Privacy Policy
Last updated: 2026-05-23 · data controller: esej.space (Poland)
Plain language summary
cutty.dev is a URL shortener. We collect the bare minimum needed to run the service: your email (if you sign in), a salted hash of your IP (for anti-abuse), and basic click metadata (how many, from where, what device). Everything is stored on our own server in the EU. We don't sell your data, we don't profile you for ads, we don't send newsletters you didn't ask for.
1. Who processes your data
The data controller is esej.space (sole proprietor, Poland). Contact: hello@cutty.dev. Hosting: our own server in the EU. Daily backups.
2. What we collect and why
| Data | Purpose | Retention |
|---|---|---|
| Login + transactional notifications (sign-in PIN, password reset) | Until account deletion | |
| IP hash (salted) | Rate-limit (anti-bruteforce), unique click counting | 365 days (hits) / 1h (rate-limit cache) |
| User-agent + referrer + country | Link analytics (where clicks come from, what browsers) | 365 days |
| Your links + slugs | Service operation (redirection) | Indefinitely (slug never recycled) |
| Session cookies | Login session, password-unlock per link | 30 days / 24h |
| Anonymous cookie | So you can "claim" links you created before signing in | 365 days |
| Locale cookie | Remembers your language choice | 365 days |
We do NOT collect: raw IP, phone, address, biometric data, browsing history outside cutty.dev, GPS location.
3. Third-party processors
- Transactional email provider (EU) — sends you PINs and notifications. Sees recipient email.
- Google / Facebook OAuth (optional) — only if you choose "Sign in with Google/Facebook". We receive email + name + avatar URL.
- Self-hosted analytics — anonymous traffic counter for the landing page (does NOT track clicks on your links). Opt-out via the cookie banner.
For your safety we don't publicly document the specific vendors and providers we use; if you have a compliance question, email hello@cutty.dev.
4. Your rights (GDPR)
- Access + export — in dashboard → Download CSV (all your links)

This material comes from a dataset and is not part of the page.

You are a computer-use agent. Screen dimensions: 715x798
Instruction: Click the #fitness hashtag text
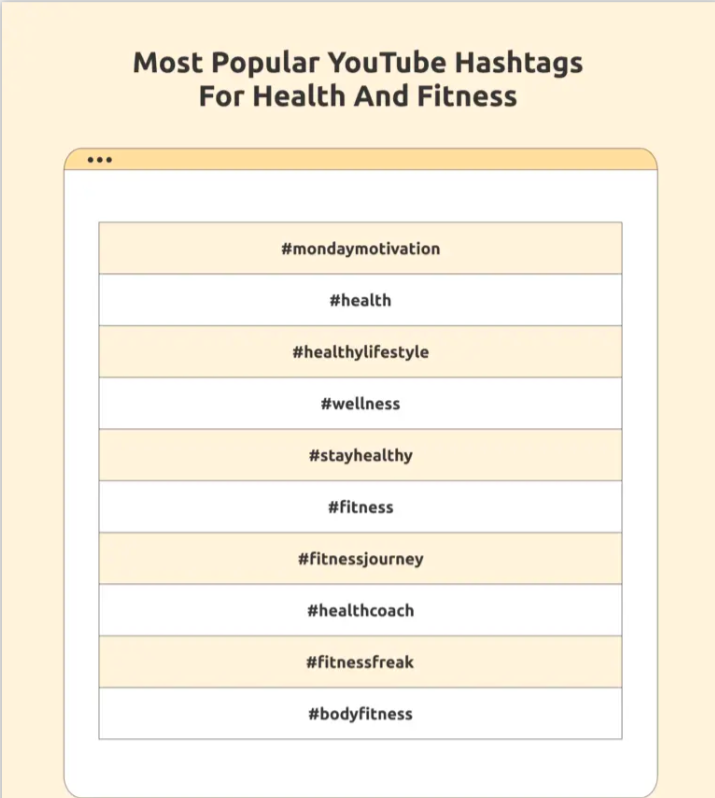click(360, 507)
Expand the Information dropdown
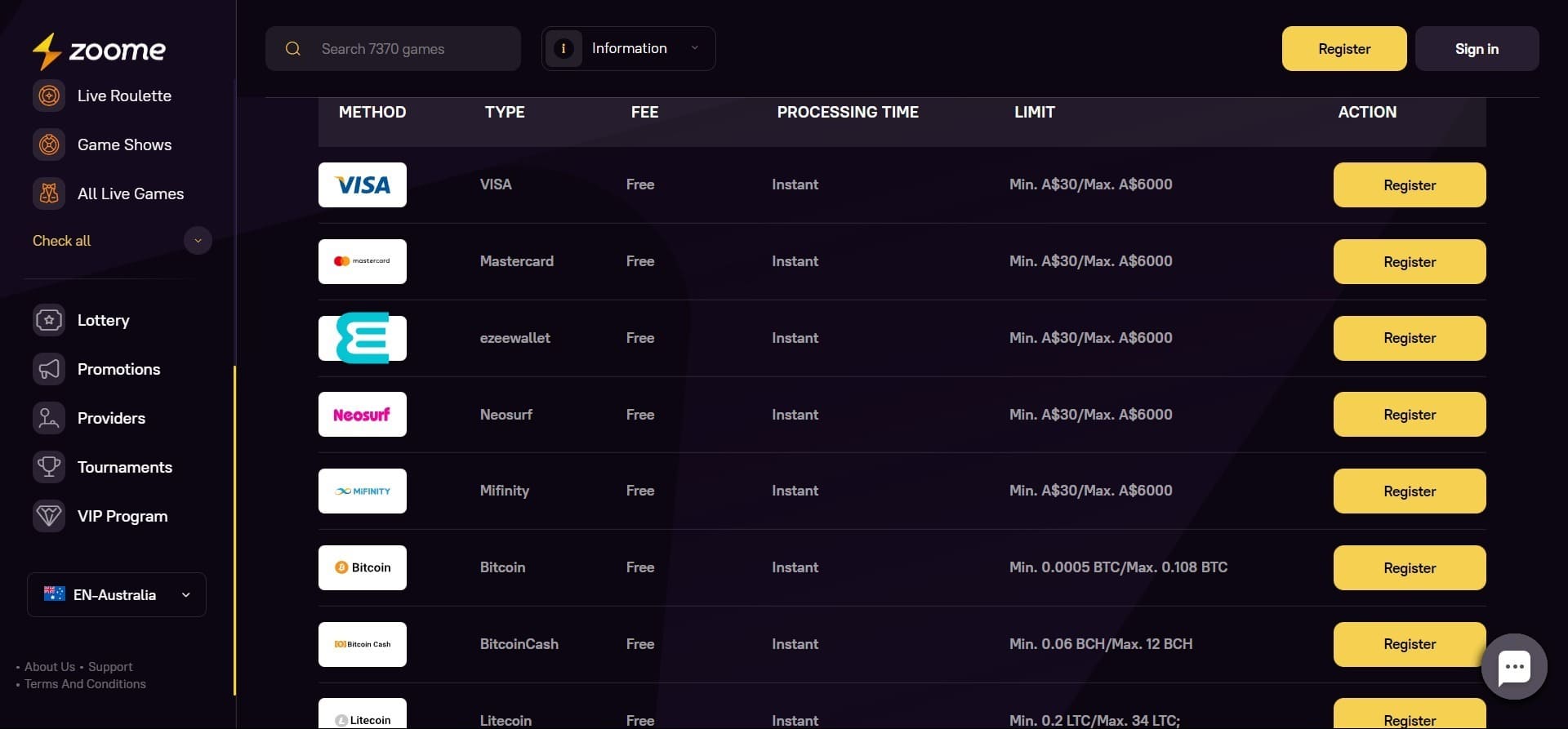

- Rectification — link editing in the dashboard
- Erasure — delete your account in the dashboard (Account → Delete account) or email hello@cutty.dev. Your account data is removed. Your link slugs remain blocked (never reusable) but are unlinked from you and stop redirecting.
- Objection / restriction — contact us
- Complaint — Polish UODO (uodo.gov.pl) or your local EU DPA
5. Security
- HTTPS everywhere
- Passwords + session tokens hashed with industry-standard algorithms
- Daily database backups with rotation
- 2FA at OAuth providers where available
- No raw IP logging — only salted hashes
We deliberately don't document specific infrastructure details publicly — it's part of our security posture.
6. Policy changes
We'll publish any changes on this page (date at top) and notify signed-in users by email. You can request data deletion at that time if you disagree.
7. Contact
Questions, GDPR requests, incident reports: hello@cutty.dev.
This document is not a substitute for legal advice. If you run a regulated business (medical, financial, B2C with special-category data), consult a lawyer before using cutty.dev for such content.